* [Exercise brief]:
Every record needs to be restated word for word.

* [Dataset entries]:
--
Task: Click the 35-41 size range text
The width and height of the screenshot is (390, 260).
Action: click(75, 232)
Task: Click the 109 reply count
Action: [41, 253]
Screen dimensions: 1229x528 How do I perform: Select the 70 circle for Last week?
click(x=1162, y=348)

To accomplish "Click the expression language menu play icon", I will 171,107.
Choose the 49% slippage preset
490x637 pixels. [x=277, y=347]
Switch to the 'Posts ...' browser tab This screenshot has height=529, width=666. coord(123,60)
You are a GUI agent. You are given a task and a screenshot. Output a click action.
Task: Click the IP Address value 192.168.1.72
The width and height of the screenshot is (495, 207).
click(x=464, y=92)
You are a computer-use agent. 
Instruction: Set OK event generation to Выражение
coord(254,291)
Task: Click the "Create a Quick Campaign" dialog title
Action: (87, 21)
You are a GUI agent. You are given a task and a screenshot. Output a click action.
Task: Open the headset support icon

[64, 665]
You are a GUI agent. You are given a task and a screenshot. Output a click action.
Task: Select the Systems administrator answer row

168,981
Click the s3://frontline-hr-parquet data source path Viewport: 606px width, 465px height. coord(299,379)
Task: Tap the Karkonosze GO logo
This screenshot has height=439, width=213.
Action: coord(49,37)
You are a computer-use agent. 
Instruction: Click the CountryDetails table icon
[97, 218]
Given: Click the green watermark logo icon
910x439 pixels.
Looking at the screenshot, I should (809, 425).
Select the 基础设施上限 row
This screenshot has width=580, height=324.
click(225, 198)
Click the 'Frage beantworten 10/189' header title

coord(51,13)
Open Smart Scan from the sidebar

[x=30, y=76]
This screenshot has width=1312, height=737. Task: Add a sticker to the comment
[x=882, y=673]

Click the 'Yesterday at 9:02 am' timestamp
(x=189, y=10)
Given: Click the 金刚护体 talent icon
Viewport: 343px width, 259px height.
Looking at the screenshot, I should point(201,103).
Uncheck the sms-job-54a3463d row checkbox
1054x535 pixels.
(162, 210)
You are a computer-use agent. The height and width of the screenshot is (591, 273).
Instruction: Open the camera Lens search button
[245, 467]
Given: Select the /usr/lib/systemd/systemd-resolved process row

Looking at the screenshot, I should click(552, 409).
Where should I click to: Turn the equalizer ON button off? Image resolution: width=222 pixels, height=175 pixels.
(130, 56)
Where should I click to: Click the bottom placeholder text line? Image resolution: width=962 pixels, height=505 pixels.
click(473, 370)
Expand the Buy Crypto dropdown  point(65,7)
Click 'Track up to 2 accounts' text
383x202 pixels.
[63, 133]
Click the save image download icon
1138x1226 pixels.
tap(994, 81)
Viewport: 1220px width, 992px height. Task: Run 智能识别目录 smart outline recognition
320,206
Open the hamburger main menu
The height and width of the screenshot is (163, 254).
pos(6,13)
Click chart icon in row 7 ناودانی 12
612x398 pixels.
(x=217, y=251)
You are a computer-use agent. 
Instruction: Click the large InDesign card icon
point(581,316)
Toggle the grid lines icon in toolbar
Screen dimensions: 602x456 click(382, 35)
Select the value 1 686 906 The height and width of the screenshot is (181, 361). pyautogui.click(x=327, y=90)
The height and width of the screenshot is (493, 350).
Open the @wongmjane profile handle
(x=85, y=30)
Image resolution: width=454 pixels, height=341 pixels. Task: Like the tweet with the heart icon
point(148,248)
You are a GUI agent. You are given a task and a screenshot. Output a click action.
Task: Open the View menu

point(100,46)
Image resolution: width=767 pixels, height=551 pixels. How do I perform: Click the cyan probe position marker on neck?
--
* [Reply]:
Task: Click the 35-41 size range text
The width and height of the screenshot is (390, 260).
Action: click(75, 232)
Task: Click the 109 reply count
Action: [41, 253]
Screen dimensions: 1229x528 How do I perform: Select the 70 circle for Last week?
click(x=1162, y=348)

To accomplish "Click the expression language menu play icon", I will 171,107.
Choose the 49% slippage preset
490x637 pixels. [x=277, y=347]
Switch to the 'Posts ...' browser tab This screenshot has height=529, width=666. coord(123,60)
You are a GUI agent. You are given a task and a screenshot. Output a click action.
Task: Click the IP Address value 192.168.1.72
The width and height of the screenshot is (495, 207).
click(x=464, y=92)
You are a computer-use agent. 
Instruction: Set OK event generation to Выражение
coord(254,291)
Task: Click the "Create a Quick Campaign" dialog title
Action: (87, 21)
You are a GUI agent. You are given a task and a screenshot. Output a click action.
Task: Open the headset support icon

[64, 665]
You are a GUI agent. You are given a task and a screenshot. Output a click action.
Task: Select the Systems administrator answer row

168,981
Click the s3://frontline-hr-parquet data source path Viewport: 606px width, 465px height. coord(299,379)
Task: Tap the Karkonosze GO logo
This screenshot has height=439, width=213.
Action: coord(49,37)
You are a computer-use agent. 
Instruction: Click the CountryDetails table icon
[97, 218]
Given: Click the green watermark logo icon
910x439 pixels.
Looking at the screenshot, I should (809, 425).
Select the 基础设施上限 row
This screenshot has width=580, height=324.
click(225, 198)
Click the 'Frage beantworten 10/189' header title

coord(51,13)
Open Smart Scan from the sidebar

[x=30, y=76]
This screenshot has width=1312, height=737. Task: Add a sticker to the comment
[x=882, y=673]

Click the 'Yesterday at 9:02 am' timestamp
(x=189, y=10)
Given: Click the 金刚护体 talent icon
Viewport: 343px width, 259px height.
Looking at the screenshot, I should point(201,103).
Uncheck the sms-job-54a3463d row checkbox
1054x535 pixels.
(162, 210)
You are a computer-use agent. The height and width of the screenshot is (591, 273).
Instruction: Open the camera Lens search button
[245, 467]
Given: Select the /usr/lib/systemd/systemd-resolved process row

Looking at the screenshot, I should click(552, 409).
Where should I click to: Turn the equalizer ON button off? Image resolution: width=222 pixels, height=175 pixels.
(130, 56)
Where should I click to: Click the bottom placeholder text line? Image resolution: width=962 pixels, height=505 pixels.
click(473, 370)
Expand the Buy Crypto dropdown  point(65,7)
Click 'Track up to 2 accounts' text
383x202 pixels.
[63, 133]
Click the save image download icon
1138x1226 pixels.
tap(994, 81)
Viewport: 1220px width, 992px height. Task: Run 智能识别目录 smart outline recognition
320,206
Open the hamburger main menu
The height and width of the screenshot is (163, 254).
pos(6,13)
Click chart icon in row 7 ناودانی 12
612x398 pixels.
(x=217, y=251)
You are a computer-use agent. 
Instruction: Click the large InDesign card icon
point(581,316)
Toggle the grid lines icon in toolbar
Screen dimensions: 602x456 click(382, 35)
Select the value 1 686 906 The height and width of the screenshot is (181, 361). pyautogui.click(x=327, y=90)
The height and width of the screenshot is (493, 350).
Open the @wongmjane profile handle
(x=85, y=30)
Image resolution: width=454 pixels, height=341 pixels. Task: Like the tweet with the heart icon
point(148,248)
You are a GUI agent. You are given a task and a screenshot. Output a click action.
Task: Open the View menu

point(100,46)
Image resolution: width=767 pixels, height=551 pixels. How do I perform: Click the cyan probe position marker on neck?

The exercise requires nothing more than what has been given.